╭─ PROVIDED INFORMATION
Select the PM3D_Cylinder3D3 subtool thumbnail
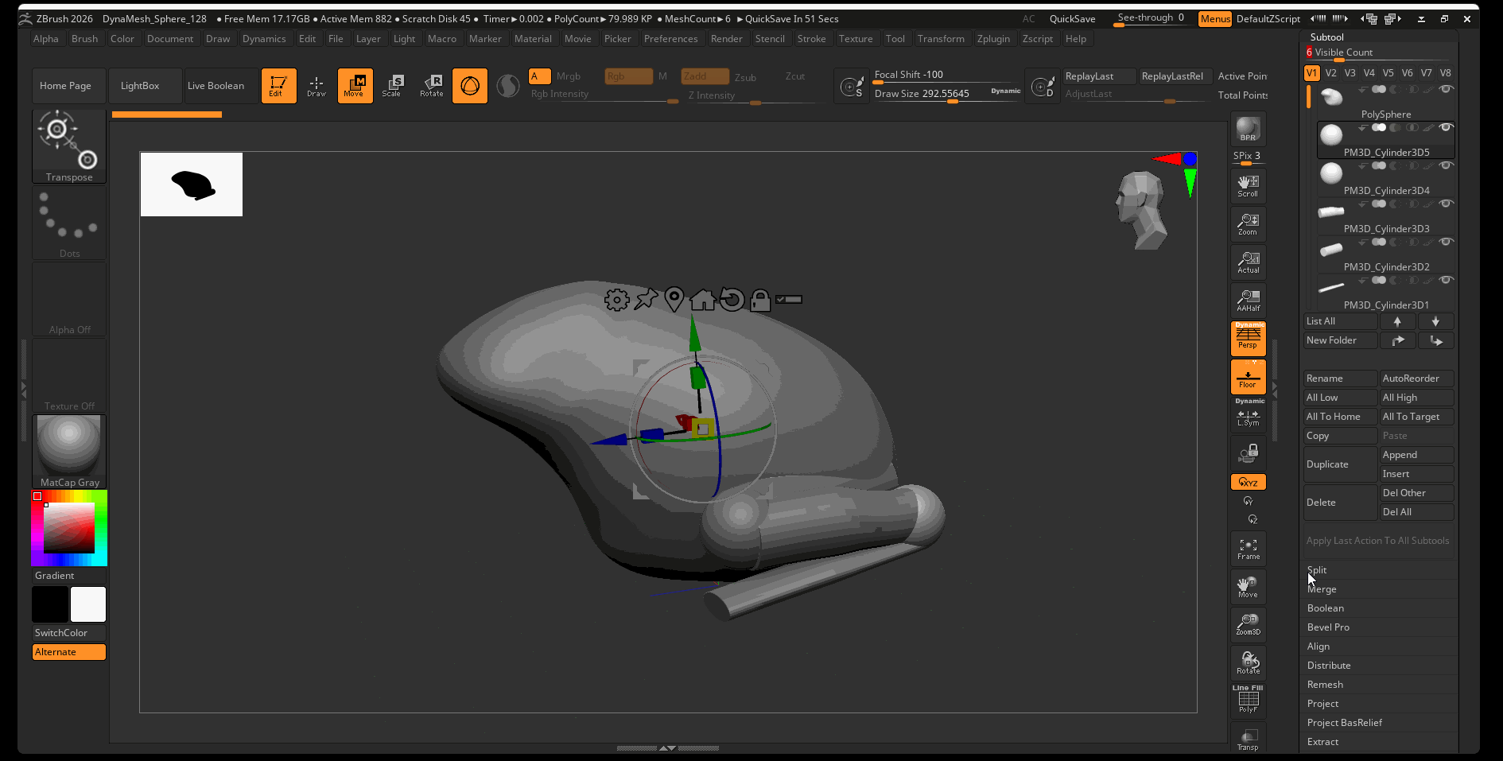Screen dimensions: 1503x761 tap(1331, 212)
╰─
╭─ PROVIDED INFORMATION
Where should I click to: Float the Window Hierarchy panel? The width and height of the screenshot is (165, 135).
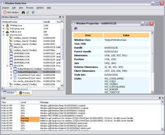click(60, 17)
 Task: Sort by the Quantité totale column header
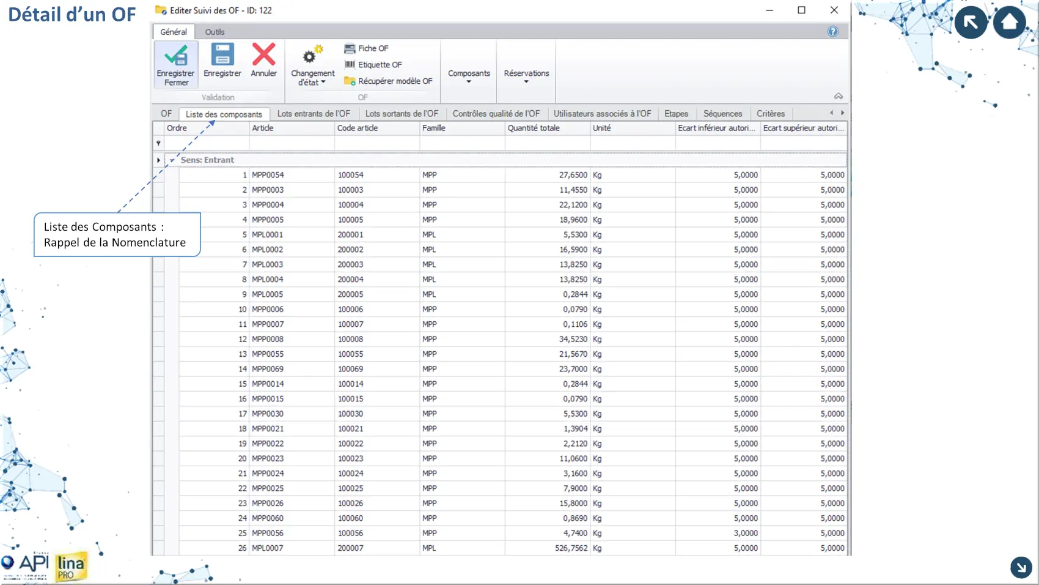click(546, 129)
╰─
- _WHAT THIS TASK INVOLVES_: In the part of the listing that opens with the line containing "Select the PM3D_Cylinder3D3 subtool thumbnail" and closes with the line containing "Screen dimensions: 1503x761 tap(1331, 212)", swap "thumbnail" for "icon" and copy those lines again with nothing else changed. Leave the pictures out.

- _SOLUTION TO THIS TASK_:
Select the PM3D_Cylinder3D3 subtool icon
Screen dimensions: 1503x761 tap(1331, 212)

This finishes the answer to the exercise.